• **課題と演習**
1) 原文について、次の問いに答えてください。
(a) 引用部分の(1)で、Vector3にもVector4にも使いたいとされているものは何ですか。
(b) 紹介されている方法が載っているURLは何ですか。
(c) ソースコードでは、型Twoは何として定義されていますか。
2) 次の各文が原文の内容と合っているかどうかを答え、判断の根拠となる原文の語句をそのまま引用してください。
(a) 引用部分では、Vector3にvwを適用すると実行時にエラーになることが理想とされている。
(b) 示されたソースコードは、紹介元のものに少し手を加えたものである。
(c) instance Enum Zero では、fromEnum Zero は1を返すように定義されている。
:: 原文 ::
いけがみです。

> 僕の理想の姿を述べると
> (1) Vector3にもVector4にもvx〜vzを使いたい
> (2) Vector3にvwを適用するとコンパイル時にエラー
> です。

 http://www.haskell.org/tmrwiki/NumberParamTypes

に紹介されている方法を使うと可能です。

ソースコードだけ抜き出すとこんな感じ:
(ちょろっと改変)

import Data.Array

data Zero = Zero
data Succ a = Succ a
type One = Succ Zero
type Two = Succ One
type Three = Succ Two
type Four = Succ Three

instance Enum Zero where
  fromEnum Zero = 0
  toEnum 0 = Zero
  toEnum _ = undefined

instance Enum a => Enum (Succ a) where
  fromEnum (Succ x) = 1 + fromEnum x
  toEnum x | x > 0  = Succ (toEnum (x-1))
:::
:: データ ::
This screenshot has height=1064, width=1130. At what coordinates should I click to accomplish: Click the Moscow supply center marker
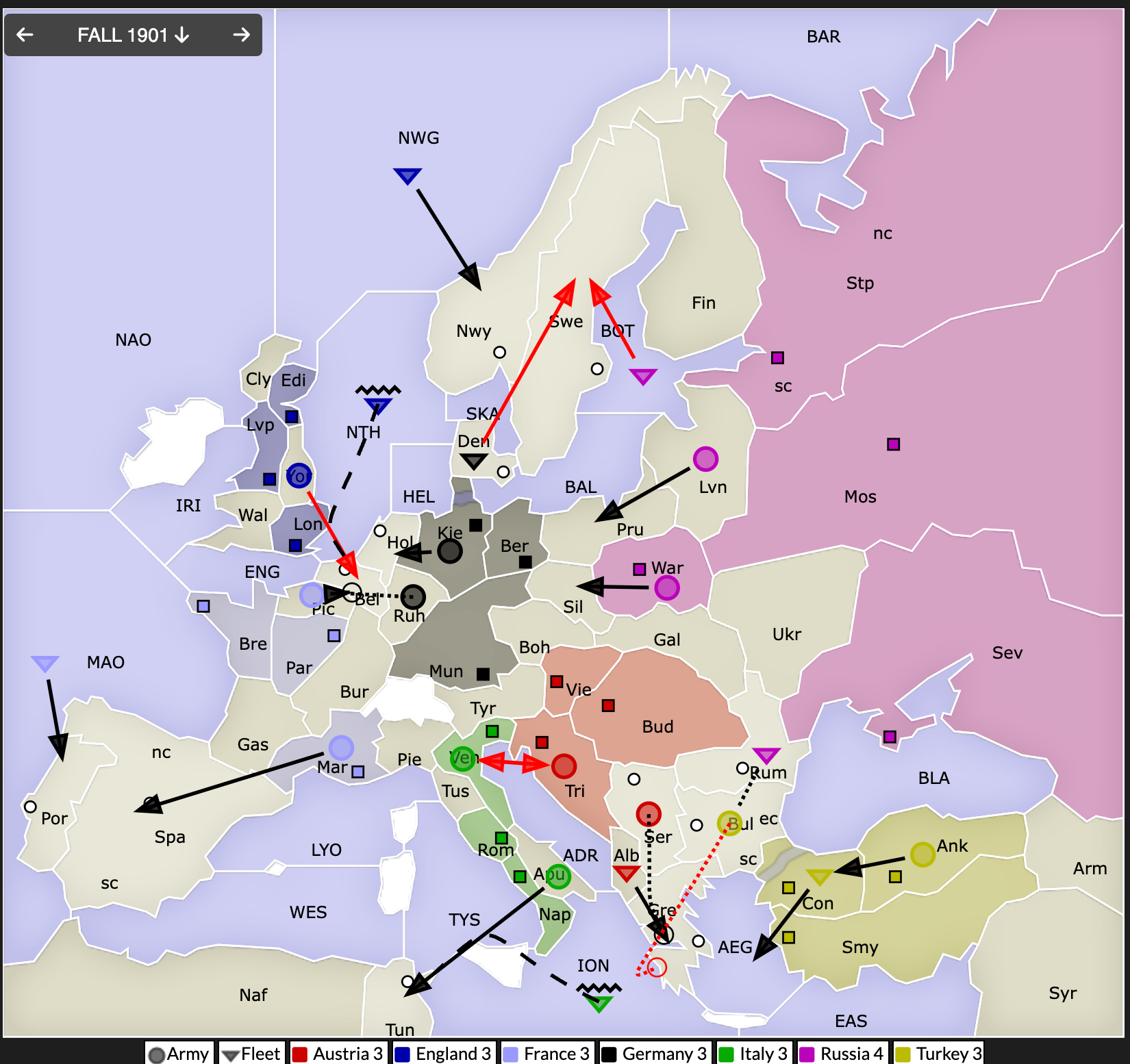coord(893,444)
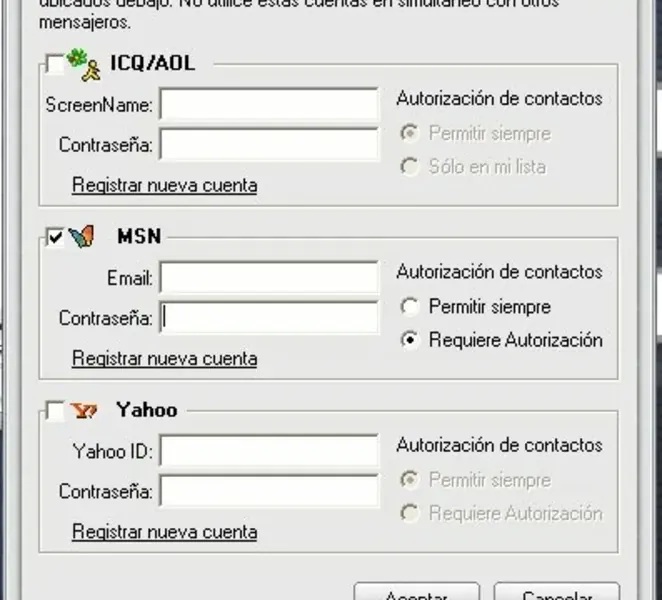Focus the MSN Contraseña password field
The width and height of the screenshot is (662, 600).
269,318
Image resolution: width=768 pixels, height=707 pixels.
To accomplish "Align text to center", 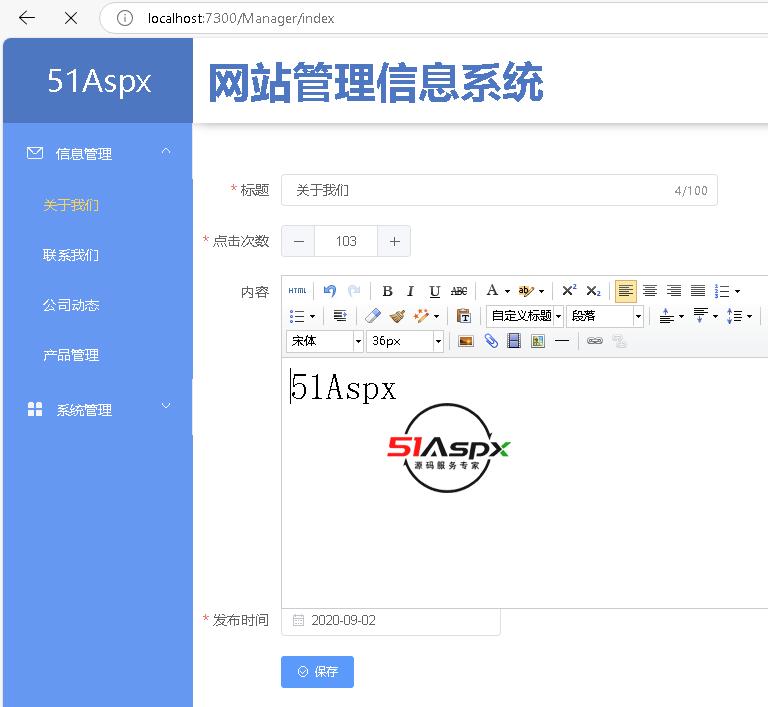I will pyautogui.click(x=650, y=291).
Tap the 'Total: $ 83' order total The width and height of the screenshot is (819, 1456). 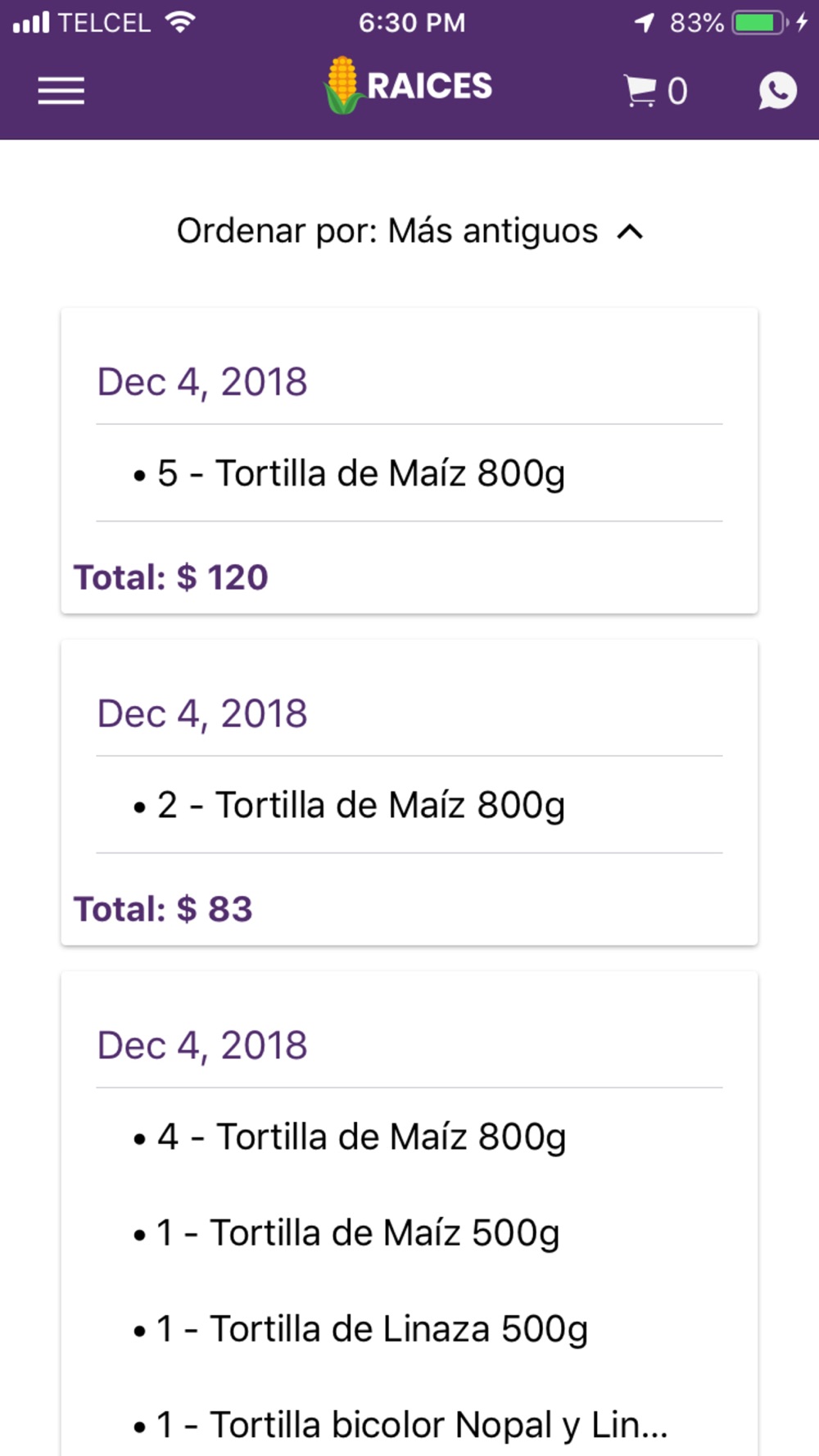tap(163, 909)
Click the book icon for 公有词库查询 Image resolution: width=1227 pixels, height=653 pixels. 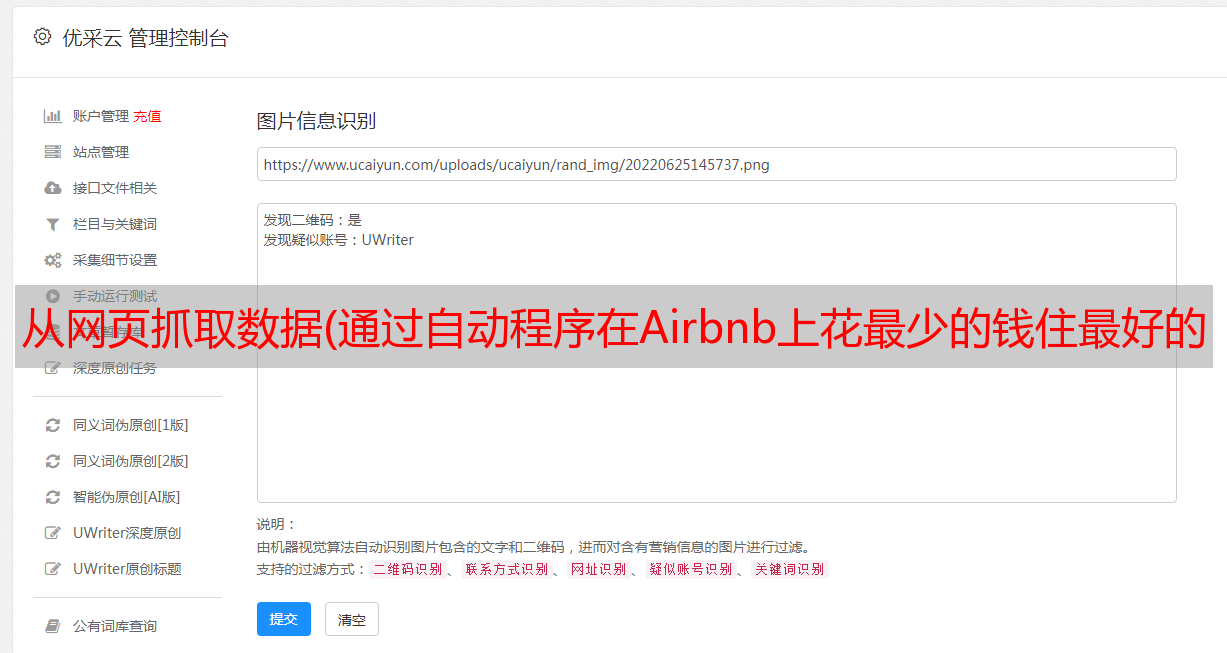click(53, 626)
:::
:: データ ::
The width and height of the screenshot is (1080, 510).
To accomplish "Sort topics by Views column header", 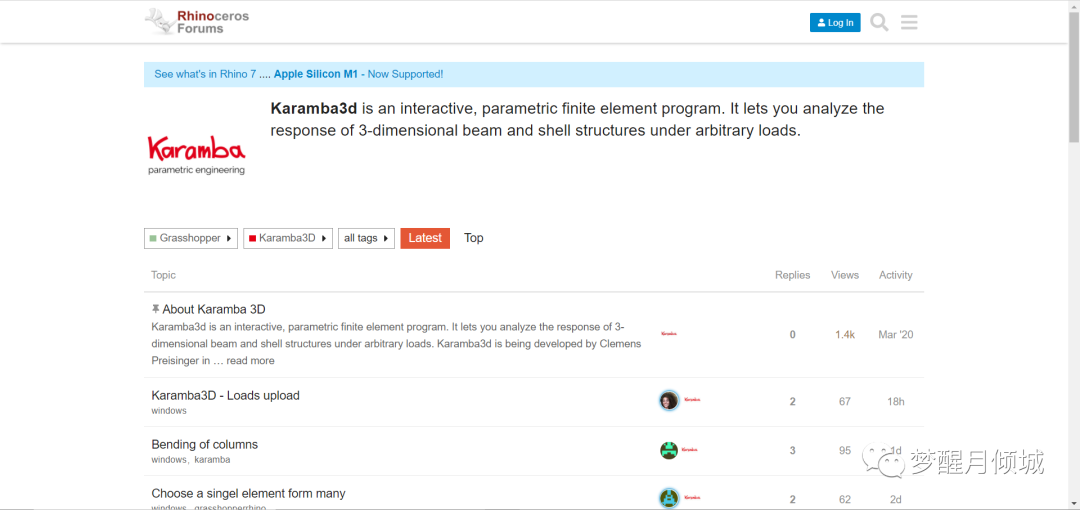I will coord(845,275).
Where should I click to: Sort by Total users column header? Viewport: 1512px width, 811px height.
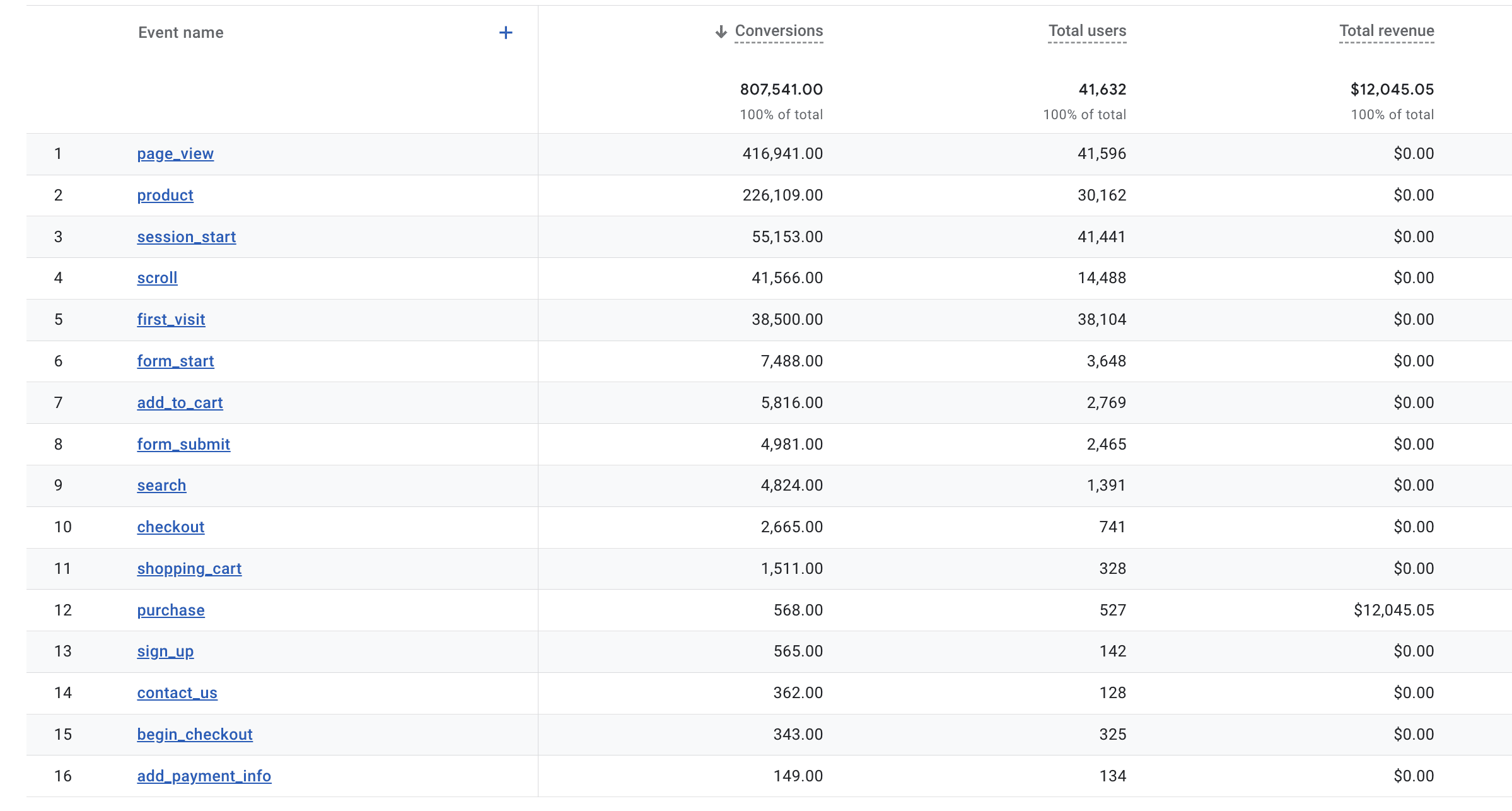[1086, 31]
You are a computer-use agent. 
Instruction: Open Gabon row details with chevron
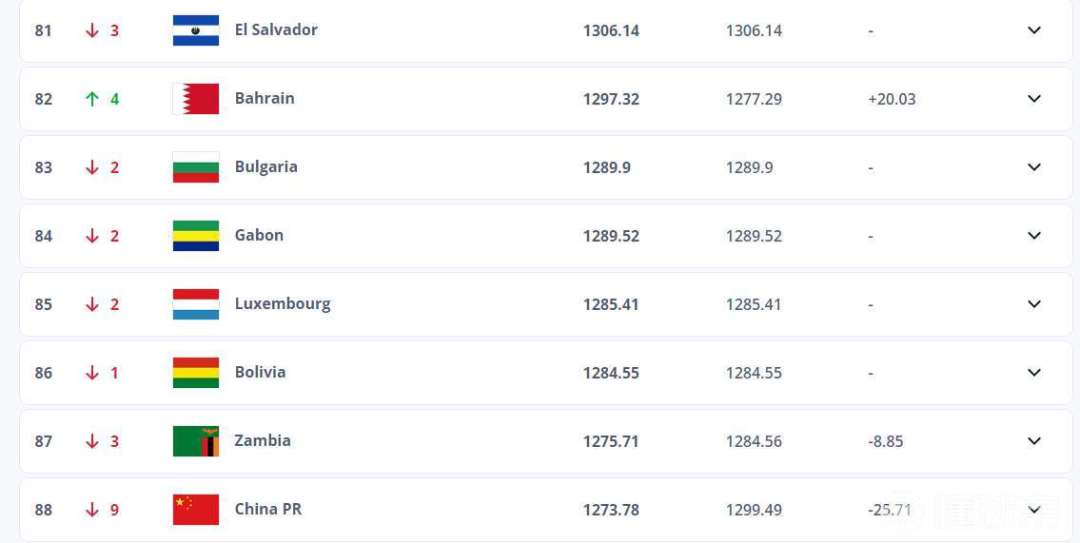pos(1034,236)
:::
:: データ ::
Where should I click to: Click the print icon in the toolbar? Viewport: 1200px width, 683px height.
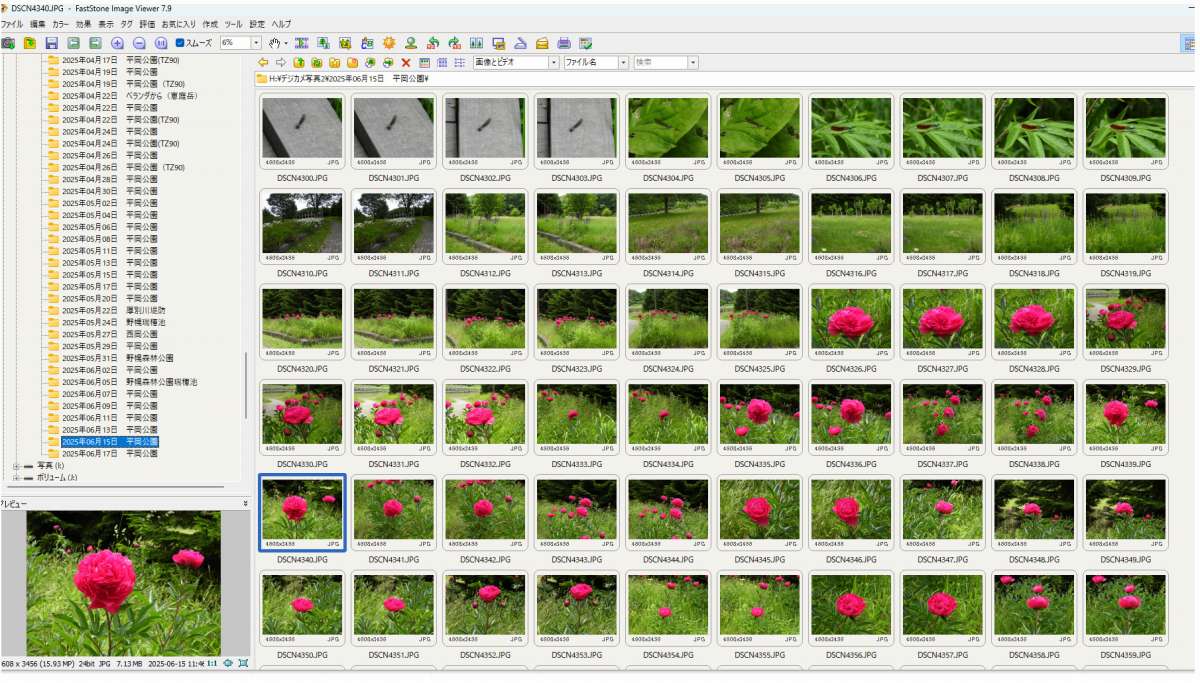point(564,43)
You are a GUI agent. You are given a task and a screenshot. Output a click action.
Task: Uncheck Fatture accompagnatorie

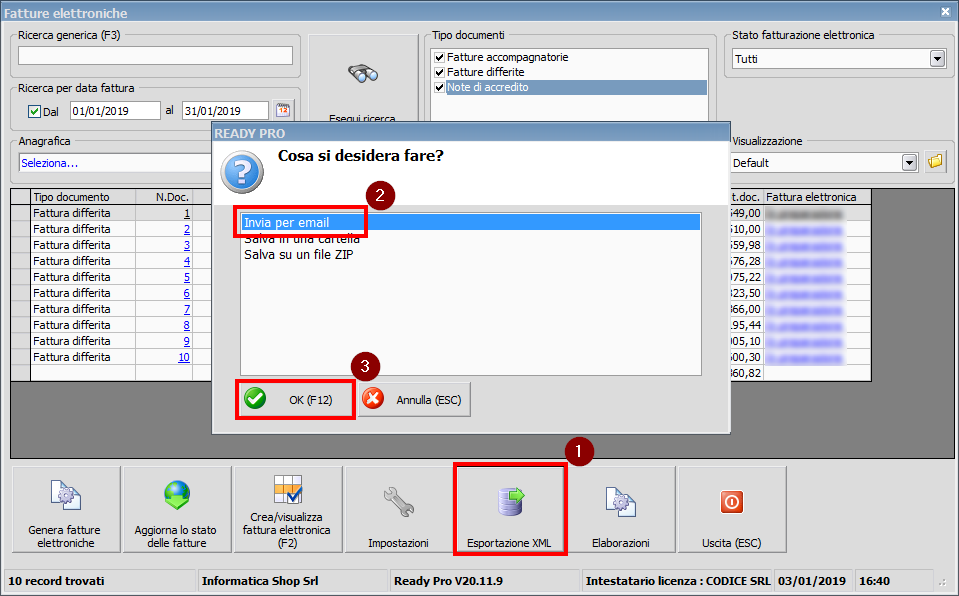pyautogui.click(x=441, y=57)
:::
• **解答例**
1)
(a) vx〜vz
(b) http://www.haskell.org/tmrwiki/NumberParamTypes
(c) Succ One

2)
(a) いいえ。「Vector3にvwを適用するとコンパイル時にエラー」
(b) はい。「(ちょろっと改変)」
(c) いいえ。「fromEnum Zero = 0」